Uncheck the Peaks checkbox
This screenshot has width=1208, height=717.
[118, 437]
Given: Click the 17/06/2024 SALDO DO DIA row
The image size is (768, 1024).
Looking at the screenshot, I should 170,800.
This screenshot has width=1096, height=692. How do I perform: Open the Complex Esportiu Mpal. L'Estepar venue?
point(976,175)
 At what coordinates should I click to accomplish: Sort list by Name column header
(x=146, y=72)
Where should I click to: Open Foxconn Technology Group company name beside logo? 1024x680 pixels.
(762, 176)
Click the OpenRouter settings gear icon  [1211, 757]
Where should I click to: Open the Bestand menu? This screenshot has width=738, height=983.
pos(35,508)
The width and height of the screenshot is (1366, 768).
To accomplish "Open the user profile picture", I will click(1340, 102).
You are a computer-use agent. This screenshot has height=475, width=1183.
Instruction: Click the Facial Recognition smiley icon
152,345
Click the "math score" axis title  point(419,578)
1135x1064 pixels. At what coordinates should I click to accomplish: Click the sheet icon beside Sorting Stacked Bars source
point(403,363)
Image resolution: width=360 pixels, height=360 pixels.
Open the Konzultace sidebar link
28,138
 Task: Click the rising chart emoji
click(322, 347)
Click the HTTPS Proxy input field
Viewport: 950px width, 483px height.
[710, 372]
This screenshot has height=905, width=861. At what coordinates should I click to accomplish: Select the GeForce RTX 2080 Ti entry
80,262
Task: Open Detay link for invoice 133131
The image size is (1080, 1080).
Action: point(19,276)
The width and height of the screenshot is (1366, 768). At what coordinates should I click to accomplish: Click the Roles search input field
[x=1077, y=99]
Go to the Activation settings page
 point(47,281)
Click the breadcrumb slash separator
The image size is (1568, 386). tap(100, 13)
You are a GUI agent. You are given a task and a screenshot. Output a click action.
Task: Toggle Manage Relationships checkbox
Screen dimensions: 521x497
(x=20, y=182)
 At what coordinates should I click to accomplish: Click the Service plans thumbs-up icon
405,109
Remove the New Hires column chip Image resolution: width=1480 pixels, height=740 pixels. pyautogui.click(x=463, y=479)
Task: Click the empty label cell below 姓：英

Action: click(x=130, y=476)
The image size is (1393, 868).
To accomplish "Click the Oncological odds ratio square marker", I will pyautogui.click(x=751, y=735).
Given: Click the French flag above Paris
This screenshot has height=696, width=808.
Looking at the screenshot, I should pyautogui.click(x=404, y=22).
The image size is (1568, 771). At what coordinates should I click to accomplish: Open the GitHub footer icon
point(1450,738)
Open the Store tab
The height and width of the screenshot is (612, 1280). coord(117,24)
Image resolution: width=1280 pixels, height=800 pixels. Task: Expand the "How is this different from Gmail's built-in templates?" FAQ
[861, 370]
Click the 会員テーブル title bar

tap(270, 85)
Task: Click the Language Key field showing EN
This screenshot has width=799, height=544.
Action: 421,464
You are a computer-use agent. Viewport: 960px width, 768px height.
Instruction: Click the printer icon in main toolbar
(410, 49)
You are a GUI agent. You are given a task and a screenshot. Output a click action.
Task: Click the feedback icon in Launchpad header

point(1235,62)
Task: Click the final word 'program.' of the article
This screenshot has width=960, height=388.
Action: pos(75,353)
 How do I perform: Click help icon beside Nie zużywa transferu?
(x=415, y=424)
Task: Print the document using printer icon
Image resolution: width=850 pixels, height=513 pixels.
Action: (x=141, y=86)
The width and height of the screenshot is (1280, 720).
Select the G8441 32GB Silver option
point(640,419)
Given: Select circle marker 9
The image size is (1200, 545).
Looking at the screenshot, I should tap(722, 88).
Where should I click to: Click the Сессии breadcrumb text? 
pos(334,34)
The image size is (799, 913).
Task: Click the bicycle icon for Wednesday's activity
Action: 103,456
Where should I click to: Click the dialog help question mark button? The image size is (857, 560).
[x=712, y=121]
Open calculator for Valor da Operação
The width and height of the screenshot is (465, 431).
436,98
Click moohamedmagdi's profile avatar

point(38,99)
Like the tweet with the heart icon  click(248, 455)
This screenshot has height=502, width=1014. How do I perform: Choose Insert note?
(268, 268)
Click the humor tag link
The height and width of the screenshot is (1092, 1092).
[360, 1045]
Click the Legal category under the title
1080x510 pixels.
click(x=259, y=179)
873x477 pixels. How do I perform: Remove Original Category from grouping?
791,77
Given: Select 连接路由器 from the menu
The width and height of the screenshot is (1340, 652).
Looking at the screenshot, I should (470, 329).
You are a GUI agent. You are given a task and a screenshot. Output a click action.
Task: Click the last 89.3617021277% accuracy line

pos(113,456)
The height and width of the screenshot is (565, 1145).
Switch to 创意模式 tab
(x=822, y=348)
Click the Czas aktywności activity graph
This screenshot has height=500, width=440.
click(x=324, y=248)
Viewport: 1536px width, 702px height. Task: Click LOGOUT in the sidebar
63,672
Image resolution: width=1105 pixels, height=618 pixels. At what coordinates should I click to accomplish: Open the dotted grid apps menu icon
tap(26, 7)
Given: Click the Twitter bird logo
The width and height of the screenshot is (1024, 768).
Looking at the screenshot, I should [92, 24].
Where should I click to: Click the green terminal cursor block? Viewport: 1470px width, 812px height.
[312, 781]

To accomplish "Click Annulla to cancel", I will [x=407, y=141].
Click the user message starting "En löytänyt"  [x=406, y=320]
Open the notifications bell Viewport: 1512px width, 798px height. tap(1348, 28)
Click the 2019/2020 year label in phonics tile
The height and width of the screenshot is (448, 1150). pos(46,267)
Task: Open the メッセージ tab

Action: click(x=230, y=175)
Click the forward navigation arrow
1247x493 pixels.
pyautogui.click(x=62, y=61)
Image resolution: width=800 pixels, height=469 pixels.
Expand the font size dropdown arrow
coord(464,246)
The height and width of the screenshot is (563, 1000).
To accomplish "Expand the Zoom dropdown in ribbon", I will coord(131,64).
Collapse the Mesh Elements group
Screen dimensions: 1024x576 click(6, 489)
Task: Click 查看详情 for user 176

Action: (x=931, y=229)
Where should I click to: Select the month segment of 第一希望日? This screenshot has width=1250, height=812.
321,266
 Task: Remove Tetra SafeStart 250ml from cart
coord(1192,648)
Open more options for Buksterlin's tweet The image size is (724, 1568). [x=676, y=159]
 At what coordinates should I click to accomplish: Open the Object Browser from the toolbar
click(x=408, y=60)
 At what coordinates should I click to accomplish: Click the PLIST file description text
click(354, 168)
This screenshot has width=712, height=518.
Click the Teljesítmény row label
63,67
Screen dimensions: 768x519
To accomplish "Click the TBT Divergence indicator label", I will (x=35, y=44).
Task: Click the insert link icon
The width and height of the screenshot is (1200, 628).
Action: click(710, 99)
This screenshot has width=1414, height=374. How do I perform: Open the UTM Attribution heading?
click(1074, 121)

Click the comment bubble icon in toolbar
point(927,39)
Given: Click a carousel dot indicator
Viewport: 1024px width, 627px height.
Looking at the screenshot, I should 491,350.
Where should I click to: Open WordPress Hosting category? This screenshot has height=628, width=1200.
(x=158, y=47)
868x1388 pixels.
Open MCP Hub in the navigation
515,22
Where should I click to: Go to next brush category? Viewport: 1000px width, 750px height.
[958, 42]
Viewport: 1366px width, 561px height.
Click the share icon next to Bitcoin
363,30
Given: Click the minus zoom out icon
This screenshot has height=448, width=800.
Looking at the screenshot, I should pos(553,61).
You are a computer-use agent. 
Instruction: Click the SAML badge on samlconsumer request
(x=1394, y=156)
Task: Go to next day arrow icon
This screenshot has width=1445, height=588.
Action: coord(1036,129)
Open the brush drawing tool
-*-*-
**Action item:** Print every line of the records above without a single difference.

**Solution below:**
Uncheck the Peaks checkbox
This screenshot has width=1208, height=717.
[118, 437]
Given: Click the 17/06/2024 SALDO DO DIA row
The image size is (768, 1024).
Looking at the screenshot, I should 170,800.
This screenshot has width=1096, height=692. How do I perform: Open the Complex Esportiu Mpal. L'Estepar venue?
point(976,175)
 At what coordinates should I click to accomplish: Sort list by Name column header
(x=146, y=72)
Where should I click to: Open Foxconn Technology Group company name beside logo? 1024x680 pixels.
(762, 176)
Click the OpenRouter settings gear icon  [1211, 757]
Where should I click to: Open the Bestand menu? This screenshot has width=738, height=983.
pos(35,508)
The width and height of the screenshot is (1366, 768).
To accomplish "Open the user profile picture", I will click(1340, 102).
You are a computer-use agent. This screenshot has height=475, width=1183.
Instruction: Click the Facial Recognition smiley icon
152,345
Click the "math score" axis title  point(419,578)
1135x1064 pixels. At what coordinates should I click to accomplish: Click the sheet icon beside Sorting Stacked Bars source
point(403,363)
Image resolution: width=360 pixels, height=360 pixels.
Open the Konzultace sidebar link
28,138
 Task: Click the rising chart emoji
click(322, 347)
Click the HTTPS Proxy input field
Viewport: 950px width, 483px height.
[710, 372]
This screenshot has height=905, width=861. At what coordinates should I click to accomplish: Select the GeForce RTX 2080 Ti entry
80,262
Task: Open Detay link for invoice 133131
The image size is (1080, 1080).
Action: point(19,276)
The width and height of the screenshot is (1366, 768). At what coordinates should I click to accomplish: Click the Roles search input field
[x=1077, y=99]
Go to the Activation settings page
 point(47,281)
Click the breadcrumb slash separator
The image size is (1568, 386). tap(100, 13)
You are a GUI agent. You are given a task and a screenshot. Output a click action.
Task: Toggle Manage Relationships checkbox
Screen dimensions: 521x497
(x=20, y=182)
 At what coordinates should I click to accomplish: Click the Service plans thumbs-up icon
405,109
Remove the New Hires column chip Image resolution: width=1480 pixels, height=740 pixels. pyautogui.click(x=463, y=479)
Task: Click the empty label cell below 姓：英

Action: click(x=130, y=476)
The image size is (1393, 868).
To accomplish "Click the Oncological odds ratio square marker", I will pyautogui.click(x=751, y=735).
Given: Click the French flag above Paris
This screenshot has height=696, width=808.
Looking at the screenshot, I should pyautogui.click(x=404, y=22).
The image size is (1568, 771). At what coordinates should I click to accomplish: Open the GitHub footer icon
point(1450,738)
Open the Store tab
The height and width of the screenshot is (612, 1280). coord(117,24)
Image resolution: width=1280 pixels, height=800 pixels. Task: Expand the "How is this different from Gmail's built-in templates?" FAQ
[861, 370]
Click the 会員テーブル title bar

tap(270, 85)
Task: Click the Language Key field showing EN
This screenshot has width=799, height=544.
Action: 421,464
You are a computer-use agent. Viewport: 960px width, 768px height.
Instruction: Click the printer icon in main toolbar
(410, 49)
You are a GUI agent. You are given a task and a screenshot. Output a click action.
Task: Click the feedback icon in Launchpad header

point(1235,62)
Task: Click the final word 'program.' of the article
This screenshot has width=960, height=388.
Action: pos(75,353)
 How do I perform: Click help icon beside Nie zużywa transferu?
(x=415, y=424)
Task: Print the document using printer icon
Image resolution: width=850 pixels, height=513 pixels.
Action: (x=141, y=86)
The width and height of the screenshot is (1280, 720).
Select the G8441 32GB Silver option
point(640,419)
Given: Select circle marker 9
The image size is (1200, 545).
Looking at the screenshot, I should tap(722, 88).
Where should I click to: Click the Сессии breadcrumb text? 
pos(334,34)
The image size is (799, 913).
Task: Click the bicycle icon for Wednesday's activity
Action: 103,456
Where should I click to: Click the dialog help question mark button? The image size is (857, 560).
[x=712, y=121]
Open calculator for Valor da Operação
The width and height of the screenshot is (465, 431).
436,98
Click moohamedmagdi's profile avatar

point(38,99)
Like the tweet with the heart icon  click(248, 455)
This screenshot has height=502, width=1014. How do I perform: Choose Insert note?
(268, 268)
Click the humor tag link
The height and width of the screenshot is (1092, 1092).
[360, 1045]
Click the Legal category under the title
1080x510 pixels.
click(x=259, y=179)
873x477 pixels. How do I perform: Remove Original Category from grouping?
791,77
Given: Select 连接路由器 from the menu
The width and height of the screenshot is (1340, 652).
Looking at the screenshot, I should (470, 329).
You are a GUI agent. You are given a task and a screenshot. Output a click action.
Task: Click the last 89.3617021277% accuracy line

pos(113,456)
The height and width of the screenshot is (565, 1145).
Switch to 创意模式 tab
(x=822, y=348)
Click the Czas aktywności activity graph
This screenshot has height=500, width=440.
click(x=324, y=248)
Viewport: 1536px width, 702px height. Task: Click LOGOUT in the sidebar
63,672
Image resolution: width=1105 pixels, height=618 pixels. At what coordinates should I click to accomplish: Open the dotted grid apps menu icon
tap(26, 7)
Given: Click the Twitter bird logo
The width and height of the screenshot is (1024, 768).
Looking at the screenshot, I should [92, 24].
Where should I click to: Click the green terminal cursor block? Viewport: 1470px width, 812px height.
[312, 781]

To accomplish "Click Annulla to cancel", I will [x=407, y=141].
Click the user message starting "En löytänyt"  [x=406, y=320]
Open the notifications bell Viewport: 1512px width, 798px height. tap(1348, 28)
Click the 2019/2020 year label in phonics tile
The height and width of the screenshot is (448, 1150). pos(46,267)
Task: Open the メッセージ tab

Action: click(x=230, y=175)
Click the forward navigation arrow
1247x493 pixels.
pyautogui.click(x=62, y=61)
Image resolution: width=800 pixels, height=469 pixels.
Expand the font size dropdown arrow
coord(464,246)
The height and width of the screenshot is (563, 1000).
To accomplish "Expand the Zoom dropdown in ribbon", I will coord(131,64).
Collapse the Mesh Elements group
Screen dimensions: 1024x576 click(6, 489)
Task: Click 查看详情 for user 176

Action: (x=931, y=229)
Where should I click to: Select the month segment of 第一希望日? This screenshot has width=1250, height=812.
321,266
 Task: Remove Tetra SafeStart 250ml from cart
coord(1192,648)
Open more options for Buksterlin's tweet The image size is (724, 1568). [x=676, y=159]
 At what coordinates should I click to accomplish: Open the Object Browser from the toolbar
click(x=408, y=60)
 At what coordinates should I click to accomplish: Click the PLIST file description text
click(354, 168)
This screenshot has width=712, height=518.
Click the Teljesítmény row label
63,67
Screen dimensions: 768x519
To accomplish "Click the TBT Divergence indicator label", I will (x=35, y=44).
Task: Click the insert link icon
The width and height of the screenshot is (1200, 628).
Action: click(710, 99)
This screenshot has width=1414, height=374. How do I perform: Open the UTM Attribution heading?
click(1074, 121)

Click the comment bubble icon in toolbar
point(927,39)
Given: Click a carousel dot indicator
Viewport: 1024px width, 627px height.
Looking at the screenshot, I should 491,350.
Where should I click to: Open WordPress Hosting category? This screenshot has height=628, width=1200.
(x=158, y=47)
868x1388 pixels.
Open MCP Hub in the navigation
515,22
Where should I click to: Go to next brush category? Viewport: 1000px width, 750px height.
[958, 42]
Viewport: 1366px width, 561px height.
Click the share icon next to Bitcoin
363,30
Given: Click the minus zoom out icon
This screenshot has height=448, width=800.
Looking at the screenshot, I should pos(553,61).
You are a computer-use agent. 
Instruction: Click the SAML badge on samlconsumer request
(x=1394, y=156)
Task: Go to next day arrow icon
This screenshot has width=1445, height=588.
Action: coord(1036,129)
Open the brush drawing tool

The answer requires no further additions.